* _제공 자료_
################

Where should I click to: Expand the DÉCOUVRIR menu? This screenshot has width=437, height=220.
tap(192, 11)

################

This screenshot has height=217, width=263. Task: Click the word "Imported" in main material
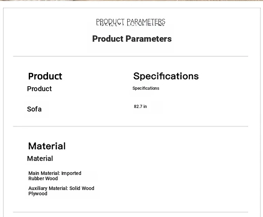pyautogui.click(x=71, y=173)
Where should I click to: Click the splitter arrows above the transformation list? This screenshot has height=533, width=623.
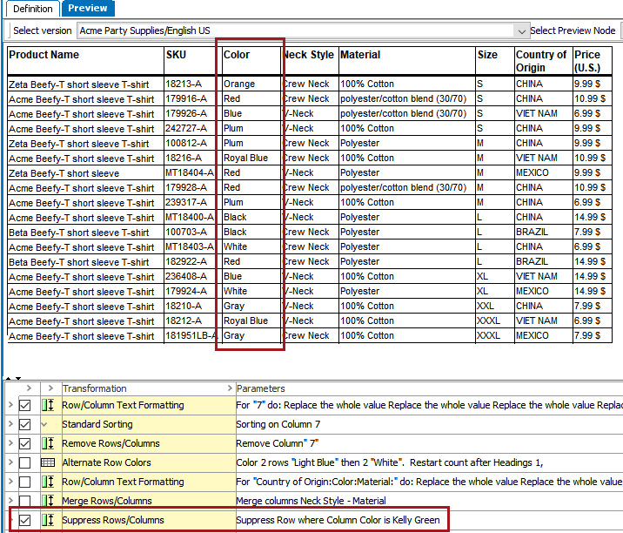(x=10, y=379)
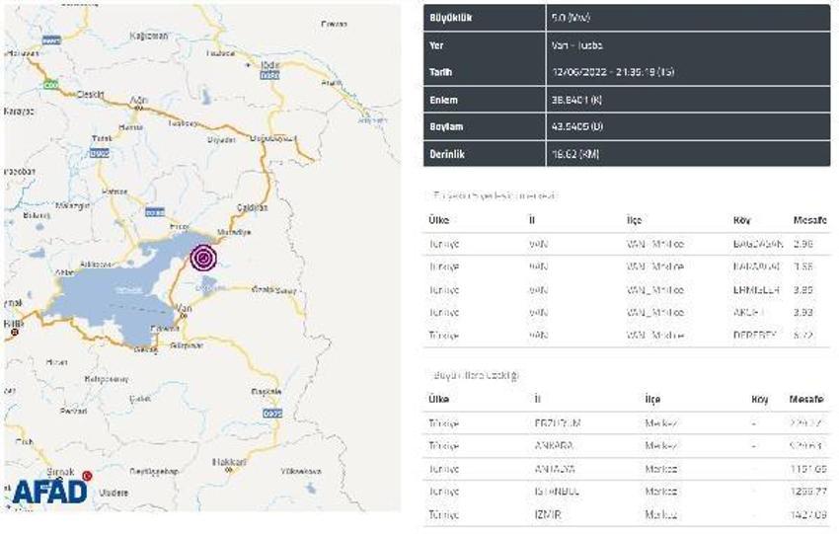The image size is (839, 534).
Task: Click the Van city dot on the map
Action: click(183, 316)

################

* _서술 문제_
목록에서 "This screenshot has height=217, width=263." 문구가 있는 줄부터 "pyautogui.click(x=71, y=173)" 문구가 있는 줄까지, 양 끝 줄을 포함해 그대로 출력하세요. 그림은 빼고 옮기세요.

* _풀이_
This screenshot has height=217, width=263. Task: Click the word "Imported" in main material
pyautogui.click(x=71, y=173)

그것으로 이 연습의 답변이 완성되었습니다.